> _CONSIGNE A_:
Reproduisez intégralement le texte sur Georges et Mario, sans rien y changer.
= = = =
Marcher sur un fil de fer

Dans de telles situations, ses voisins se plaignent du bruit et disent avoir peur de lui. Quand cela se produit, afin de les rassurer, de façon à ce que tout se calme et que Georges ne soit pas expulsé, Mario va les rencontrer ainsi que le propriétaire. Habituellement, ces interventions portent fruits, mais la situation demeure toujours fragile. C’est comme marcher sur un fil de fer selon Mario.

Certains jours où il va un peu mieux, Georges sort prendre un café dans un restaurant pas loin de chez lui. Même s’il ne fait rien de dérangeant, qu’il ne parle à personne, juste à son allure un peu négligée, de gars-qui- a-passé- la-nuit-sur-la-corde-à- linge, à son air bizarre aux dires de certains clients, sa présence finit presque toujours par susciter des réactions de crainte et de rejet. Ayant été vu à cet endroit à quelques occasions avec son protégé, Mario est parfois interpellé par le propriétaire ou une employée dans le but de se faire rassurer. Habituellement, ces personnes collaborent très bien avec lui, jusqu’à devenir-même des aidants à leur tour.

La nature à la rescousse

À de rares occasions, c’est en pleine nature que Georges et Mario vont se promener. Lors de ces balades, pour un court temps, la personnalité de notre ami se transforme, il devient plus calme, détendu, accepte de converser un peu. Lors d’un pique-nique au bord de l’eau, c’est avec émotion que Mario entendit ces simples paroles : « Tu peux pas t’imaginer comment je suis bien avec toi ici, aujourd’hui ». Un petit miracle pour Mario, ces éclats de lumière qui se présentent parfois, sans préavis.
= = = =
> _CONSIGNE B_:
Transcrivez les lignes des données, depuis leur début jusqu'à la ligne qui contient « Looking at the screenshot, I should (428, 8). », celle-ci comprise, en laissant les images de côté.

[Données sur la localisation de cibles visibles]
= = = =
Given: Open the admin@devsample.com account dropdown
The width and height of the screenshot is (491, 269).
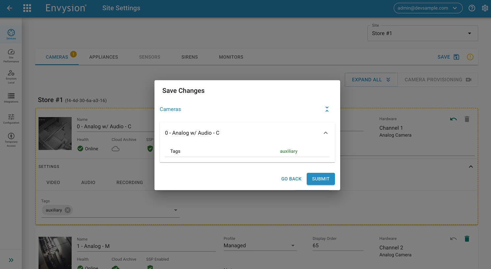Looking at the screenshot, I should (428, 8).
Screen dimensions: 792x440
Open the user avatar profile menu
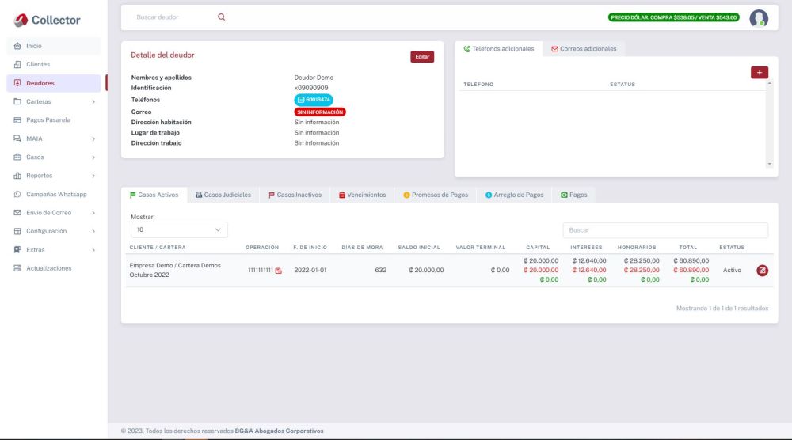click(758, 18)
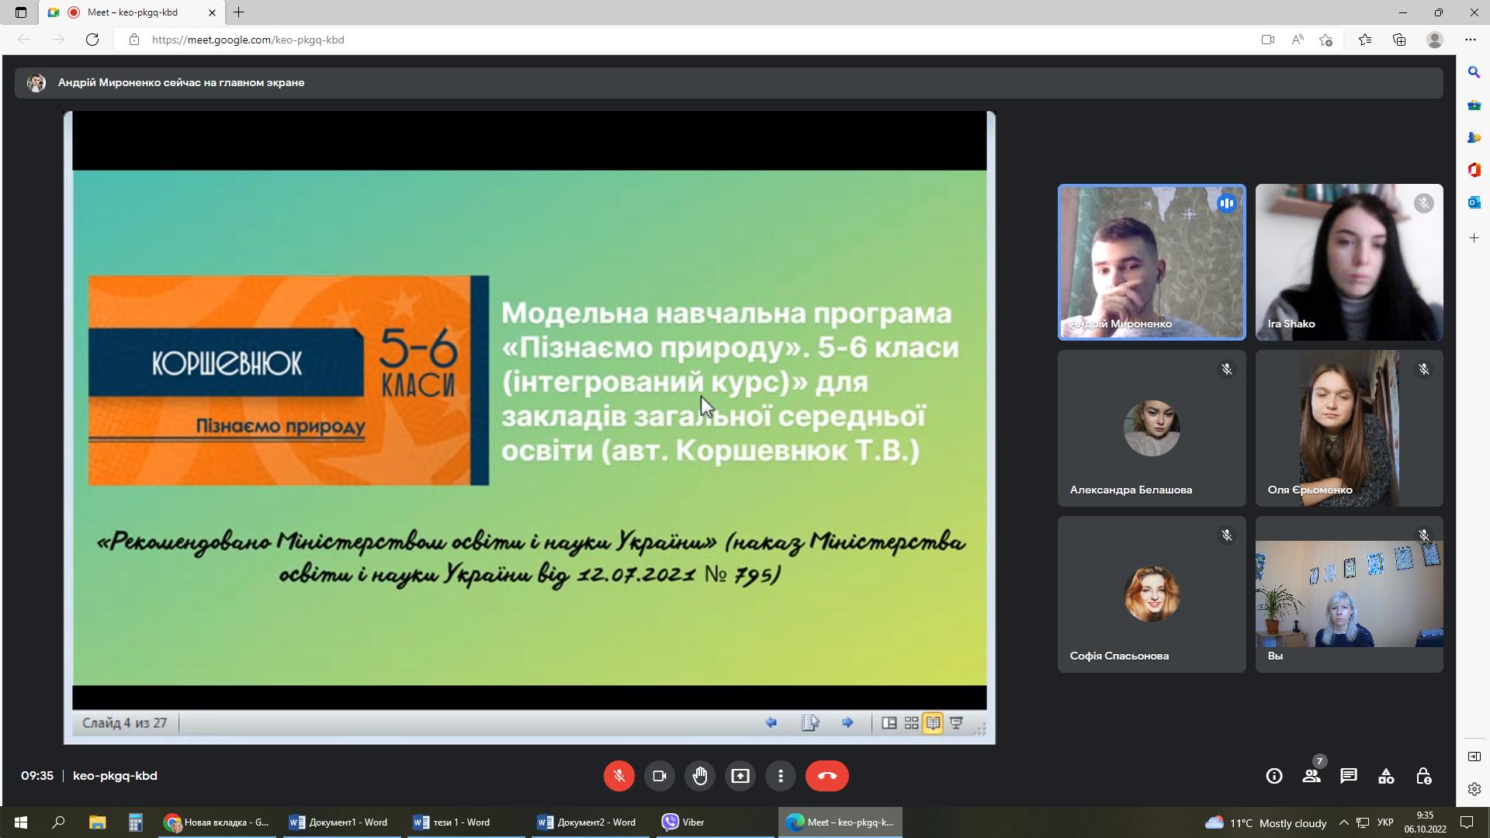Open Edge settings and more menu
Image resolution: width=1490 pixels, height=838 pixels.
(1470, 40)
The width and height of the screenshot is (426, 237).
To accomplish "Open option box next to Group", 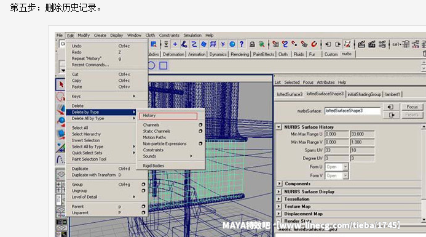I will (143, 185).
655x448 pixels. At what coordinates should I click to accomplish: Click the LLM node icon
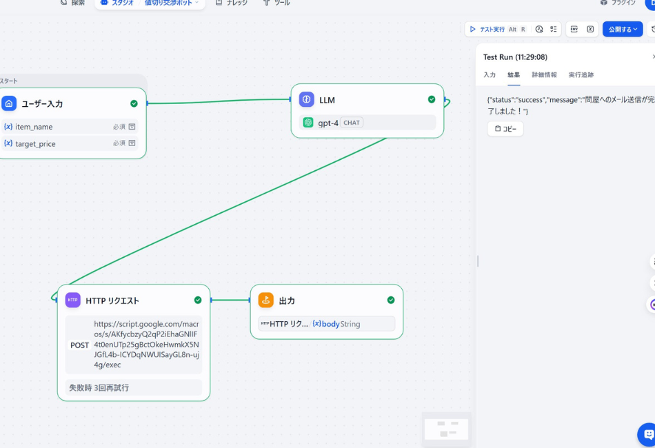pos(307,99)
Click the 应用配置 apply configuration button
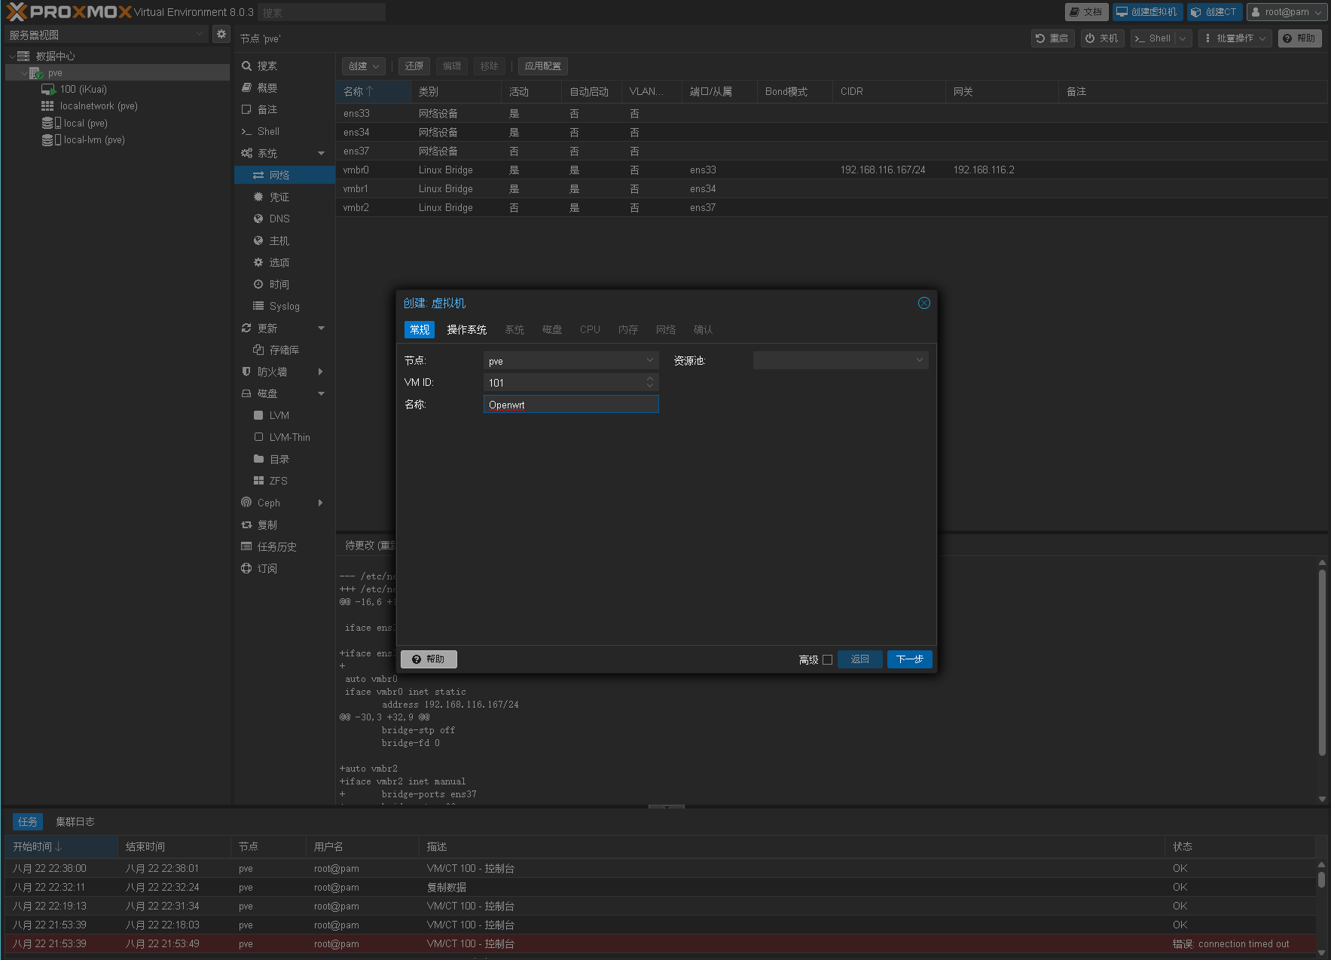Image resolution: width=1331 pixels, height=960 pixels. pos(542,66)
= = = =
> _BONNE RÉPONSE A_:
Marcher sur un fil de fer

Dans de telles situations, ses voisins se plaignent du bruit et disent avoir peur de lui. Quand cela se produit, afin de les rassurer, de façon à ce que tout se calme et que Georges ne soit pas expulsé, Mario va les rencontrer ainsi que le propriétaire. Habituellement, ces interventions portent fruits, mais la situation demeure toujours fragile. C’est comme marcher sur un fil de fer selon Mario.

Certains jours où il va un peu mieux, Georges sort prendre un café dans un restaurant pas loin de chez lui. Même s’il ne fait rien de dérangeant, qu’il ne parle à personne, juste à son allure un peu négligée, de gars-qui- a-passé- la-nuit-sur-la-corde-à- linge, à son air bizarre aux dires de certains clients, sa présence finit presque toujours par susciter des réactions de crainte et de rejet. Ayant été vu à cet endroit à quelques occasions avec son protégé, Mario est parfois interpellé par le propriétaire ou une employée dans le but de se faire rassurer. Habituellement, ces personnes collaborent très bien avec lui, jusqu’à devenir-même des aidants à leur tour.

La nature à la rescousse

À de rares occasions, c’est en pleine nature que Georges et Mario vont se promener. Lors de ces balades, pour un court temps, la personnalité de notre ami se transforme, il devient plus calme, détendu, accepte de converser un peu. Lors d’un pique-nique au bord de l’eau, c’est avec émotion que Mario entendit ces simples paroles : « Tu peux pas t’imaginer comment je suis bien avec toi ici, aujourd’hui ». Un petit miracle pour Mario, ces éclats de lumière qui se présentent parfois, sans préavis.

> _BONNE RÉPONSE B_:
Given: Open the admin@devsample.com account dropdown
The width and height of the screenshot is (491, 269).
Looking at the screenshot, I should (428, 8).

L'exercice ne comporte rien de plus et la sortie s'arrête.